One of my boys isn’t bothering with his chocolate advent calendar. We did not put ornaments on the tree (yet. I know there’s still time.) — only lights and a star. We likely won’t get up at the crack of dawn this year. It might even be nice to have breakfast first!
Appreciating the entire season
I’ve been playing Christmas music in the morning before the kids go to school and in the car (for those who still drive with me). We’ve had our get together with our relatives and the boys have been receiving an influx of gifts and cash in the mail. They are still counting down the days, which I think is partially because they’ll be off from school, but also the anticipation of opening gifts is of course still very exciting. I hope it has more to do with knowing we picked out things just for them than it is the rabid frenzy of more-more-more that sometimes happens with little kids. I know appreciating the entire season has become important to at least some of them!
One of my friends posted on Facebook about how there are only a limited number of Christmases where her kids will live under the same roof before they’re off on their own. Because her kids are the same ages as my older two, this hit me hard. Time flies. Am I savoring the moments enough?
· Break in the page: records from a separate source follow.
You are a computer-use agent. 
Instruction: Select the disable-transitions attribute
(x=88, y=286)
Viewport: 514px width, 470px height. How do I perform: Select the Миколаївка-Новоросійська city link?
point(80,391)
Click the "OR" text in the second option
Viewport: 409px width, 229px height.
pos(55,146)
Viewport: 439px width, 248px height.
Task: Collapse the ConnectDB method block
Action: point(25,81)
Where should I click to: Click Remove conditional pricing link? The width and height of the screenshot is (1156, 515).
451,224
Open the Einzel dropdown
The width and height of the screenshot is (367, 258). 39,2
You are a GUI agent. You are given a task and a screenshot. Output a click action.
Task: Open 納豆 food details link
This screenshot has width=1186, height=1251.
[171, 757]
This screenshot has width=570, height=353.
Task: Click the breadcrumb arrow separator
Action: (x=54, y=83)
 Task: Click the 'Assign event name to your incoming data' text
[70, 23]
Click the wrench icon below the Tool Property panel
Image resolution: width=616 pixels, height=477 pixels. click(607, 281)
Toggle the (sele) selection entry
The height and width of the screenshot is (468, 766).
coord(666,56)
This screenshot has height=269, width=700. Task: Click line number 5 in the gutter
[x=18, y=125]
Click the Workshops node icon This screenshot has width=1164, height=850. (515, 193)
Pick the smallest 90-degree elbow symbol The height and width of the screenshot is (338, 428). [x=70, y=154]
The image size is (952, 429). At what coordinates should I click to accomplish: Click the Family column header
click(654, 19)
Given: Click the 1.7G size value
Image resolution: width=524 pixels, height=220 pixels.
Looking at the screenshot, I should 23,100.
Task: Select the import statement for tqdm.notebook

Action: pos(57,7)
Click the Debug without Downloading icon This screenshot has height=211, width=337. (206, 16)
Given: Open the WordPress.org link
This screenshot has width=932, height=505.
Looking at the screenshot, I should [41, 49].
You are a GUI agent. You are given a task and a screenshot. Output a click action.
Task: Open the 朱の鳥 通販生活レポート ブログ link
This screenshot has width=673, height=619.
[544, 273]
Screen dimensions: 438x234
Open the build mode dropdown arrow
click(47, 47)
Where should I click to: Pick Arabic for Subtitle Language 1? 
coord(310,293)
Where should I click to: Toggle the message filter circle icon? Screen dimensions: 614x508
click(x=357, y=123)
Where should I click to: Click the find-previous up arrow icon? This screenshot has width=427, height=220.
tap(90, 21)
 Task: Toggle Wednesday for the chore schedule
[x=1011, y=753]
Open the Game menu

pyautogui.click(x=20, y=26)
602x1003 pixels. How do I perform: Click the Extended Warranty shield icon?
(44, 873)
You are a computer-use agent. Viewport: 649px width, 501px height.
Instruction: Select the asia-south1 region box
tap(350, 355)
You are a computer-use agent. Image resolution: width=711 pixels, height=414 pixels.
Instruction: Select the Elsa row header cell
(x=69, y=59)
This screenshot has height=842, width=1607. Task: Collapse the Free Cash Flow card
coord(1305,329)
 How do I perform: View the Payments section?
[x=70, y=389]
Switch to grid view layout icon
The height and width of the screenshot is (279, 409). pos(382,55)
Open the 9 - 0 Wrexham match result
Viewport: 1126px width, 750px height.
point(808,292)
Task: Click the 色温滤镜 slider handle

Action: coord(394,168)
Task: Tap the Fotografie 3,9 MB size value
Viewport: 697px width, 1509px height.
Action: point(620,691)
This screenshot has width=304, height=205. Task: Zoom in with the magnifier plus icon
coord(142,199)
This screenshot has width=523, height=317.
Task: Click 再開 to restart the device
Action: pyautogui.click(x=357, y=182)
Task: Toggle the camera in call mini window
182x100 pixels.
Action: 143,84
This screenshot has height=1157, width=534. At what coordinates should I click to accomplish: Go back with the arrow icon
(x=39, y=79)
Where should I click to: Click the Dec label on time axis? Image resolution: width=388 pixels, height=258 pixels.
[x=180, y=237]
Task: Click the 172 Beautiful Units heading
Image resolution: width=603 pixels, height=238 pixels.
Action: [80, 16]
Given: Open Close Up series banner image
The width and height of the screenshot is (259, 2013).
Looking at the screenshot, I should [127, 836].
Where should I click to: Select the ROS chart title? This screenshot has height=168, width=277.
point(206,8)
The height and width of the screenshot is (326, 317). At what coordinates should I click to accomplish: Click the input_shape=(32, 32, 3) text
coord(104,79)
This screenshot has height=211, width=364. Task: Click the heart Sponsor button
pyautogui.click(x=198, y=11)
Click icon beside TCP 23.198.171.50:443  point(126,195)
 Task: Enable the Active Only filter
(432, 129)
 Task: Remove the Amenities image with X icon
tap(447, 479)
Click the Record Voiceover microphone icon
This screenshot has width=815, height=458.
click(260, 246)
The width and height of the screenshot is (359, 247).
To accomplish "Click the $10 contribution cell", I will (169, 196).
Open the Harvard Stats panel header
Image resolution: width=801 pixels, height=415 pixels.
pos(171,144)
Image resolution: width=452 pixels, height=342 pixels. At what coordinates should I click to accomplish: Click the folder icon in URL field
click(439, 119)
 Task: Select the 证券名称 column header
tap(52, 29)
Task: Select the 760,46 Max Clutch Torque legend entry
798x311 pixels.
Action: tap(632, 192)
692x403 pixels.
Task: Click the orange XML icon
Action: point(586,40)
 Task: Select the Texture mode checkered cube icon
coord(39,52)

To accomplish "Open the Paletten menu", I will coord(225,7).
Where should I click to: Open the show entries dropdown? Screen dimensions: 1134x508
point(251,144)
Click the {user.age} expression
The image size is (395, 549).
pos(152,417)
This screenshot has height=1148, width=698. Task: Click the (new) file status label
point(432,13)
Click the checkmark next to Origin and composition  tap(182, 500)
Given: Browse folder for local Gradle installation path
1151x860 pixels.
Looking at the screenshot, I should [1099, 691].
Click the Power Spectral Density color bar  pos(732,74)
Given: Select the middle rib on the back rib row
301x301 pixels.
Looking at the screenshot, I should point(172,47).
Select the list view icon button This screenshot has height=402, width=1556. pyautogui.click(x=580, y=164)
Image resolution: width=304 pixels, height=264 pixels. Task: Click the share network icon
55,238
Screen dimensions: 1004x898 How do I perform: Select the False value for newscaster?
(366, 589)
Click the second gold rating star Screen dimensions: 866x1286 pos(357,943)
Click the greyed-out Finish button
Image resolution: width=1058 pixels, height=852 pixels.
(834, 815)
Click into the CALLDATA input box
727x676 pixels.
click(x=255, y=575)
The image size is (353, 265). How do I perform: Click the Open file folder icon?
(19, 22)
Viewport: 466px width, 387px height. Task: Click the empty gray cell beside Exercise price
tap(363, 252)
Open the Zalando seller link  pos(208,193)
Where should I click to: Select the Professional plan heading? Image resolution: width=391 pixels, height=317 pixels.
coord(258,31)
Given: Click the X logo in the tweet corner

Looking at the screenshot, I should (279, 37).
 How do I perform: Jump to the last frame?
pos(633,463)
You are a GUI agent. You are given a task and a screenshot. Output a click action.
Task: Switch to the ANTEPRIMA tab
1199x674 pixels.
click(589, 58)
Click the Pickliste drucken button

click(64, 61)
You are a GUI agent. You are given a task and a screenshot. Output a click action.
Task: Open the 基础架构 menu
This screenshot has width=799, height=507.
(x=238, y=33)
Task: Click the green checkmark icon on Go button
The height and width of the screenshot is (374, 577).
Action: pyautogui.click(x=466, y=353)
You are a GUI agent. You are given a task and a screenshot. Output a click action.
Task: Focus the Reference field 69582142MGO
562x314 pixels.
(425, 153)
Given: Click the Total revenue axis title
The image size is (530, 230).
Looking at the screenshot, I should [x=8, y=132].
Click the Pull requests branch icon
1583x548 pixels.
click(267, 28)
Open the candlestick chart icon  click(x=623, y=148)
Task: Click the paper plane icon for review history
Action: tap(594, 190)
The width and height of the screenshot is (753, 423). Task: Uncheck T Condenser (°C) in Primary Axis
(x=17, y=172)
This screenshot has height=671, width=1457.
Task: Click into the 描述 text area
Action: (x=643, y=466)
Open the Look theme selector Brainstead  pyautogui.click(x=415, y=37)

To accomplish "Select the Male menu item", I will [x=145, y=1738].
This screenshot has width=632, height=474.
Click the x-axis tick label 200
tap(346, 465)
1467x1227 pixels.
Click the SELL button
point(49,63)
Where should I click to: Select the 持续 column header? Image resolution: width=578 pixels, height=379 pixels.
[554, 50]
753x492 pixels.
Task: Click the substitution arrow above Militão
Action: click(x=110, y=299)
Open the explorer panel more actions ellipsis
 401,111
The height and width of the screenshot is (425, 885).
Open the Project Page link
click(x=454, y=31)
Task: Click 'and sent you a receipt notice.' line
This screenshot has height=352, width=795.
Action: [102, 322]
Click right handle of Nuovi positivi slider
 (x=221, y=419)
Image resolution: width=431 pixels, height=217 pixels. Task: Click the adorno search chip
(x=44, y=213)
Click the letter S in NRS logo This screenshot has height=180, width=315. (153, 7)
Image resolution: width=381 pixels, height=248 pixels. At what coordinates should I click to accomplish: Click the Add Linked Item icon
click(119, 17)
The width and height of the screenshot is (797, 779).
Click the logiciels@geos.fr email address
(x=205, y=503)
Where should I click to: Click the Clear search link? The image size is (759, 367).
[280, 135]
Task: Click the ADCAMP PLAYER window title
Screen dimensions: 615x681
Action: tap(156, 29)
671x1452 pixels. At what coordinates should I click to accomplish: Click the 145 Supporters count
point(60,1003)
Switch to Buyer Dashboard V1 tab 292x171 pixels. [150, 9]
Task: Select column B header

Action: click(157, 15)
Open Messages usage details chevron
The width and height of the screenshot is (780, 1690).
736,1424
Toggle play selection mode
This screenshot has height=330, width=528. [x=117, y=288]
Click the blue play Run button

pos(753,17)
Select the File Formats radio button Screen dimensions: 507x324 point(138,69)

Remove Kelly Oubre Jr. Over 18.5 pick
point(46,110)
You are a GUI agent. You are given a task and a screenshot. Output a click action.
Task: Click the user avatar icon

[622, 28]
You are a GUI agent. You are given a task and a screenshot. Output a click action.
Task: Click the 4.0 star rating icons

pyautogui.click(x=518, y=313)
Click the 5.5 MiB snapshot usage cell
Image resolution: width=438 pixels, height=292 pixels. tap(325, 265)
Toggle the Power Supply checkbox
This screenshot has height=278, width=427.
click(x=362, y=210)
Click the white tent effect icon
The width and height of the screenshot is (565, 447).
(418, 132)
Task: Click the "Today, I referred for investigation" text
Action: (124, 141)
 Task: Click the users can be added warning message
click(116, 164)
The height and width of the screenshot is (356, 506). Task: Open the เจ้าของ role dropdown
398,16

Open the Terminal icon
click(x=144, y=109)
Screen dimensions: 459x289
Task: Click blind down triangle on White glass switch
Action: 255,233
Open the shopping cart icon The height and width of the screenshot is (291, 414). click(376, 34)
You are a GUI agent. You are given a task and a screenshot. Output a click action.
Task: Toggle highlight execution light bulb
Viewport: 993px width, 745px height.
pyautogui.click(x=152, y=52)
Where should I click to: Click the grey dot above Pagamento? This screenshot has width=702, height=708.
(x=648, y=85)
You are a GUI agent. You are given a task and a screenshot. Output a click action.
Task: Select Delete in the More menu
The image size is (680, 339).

Another friend offered empathy and encouragement, agreeing it’s sad when no one believes in Santa, but reminding me that there are other things about the holidays to enjoy together, such as traditions.
We’re a long way off from the spiked egg nog my friend enjoys with her son, but I can still enjoy making peppermint bark with one of my boys and helping them choose gifts for each other.
My mom used to say that the reason we give gifts is to honor the Christ in each other. Perhaps now that no one believes in Santa, feeling Christmas-y is more about remembering Jesus’ birthday and the real St. Nick than it is about the trespassing dude in the red suit.
With that said, one of the traditions I don’t plan to let go is the birthday cake for Jesus.
Happy holidays everybody and boy to the world!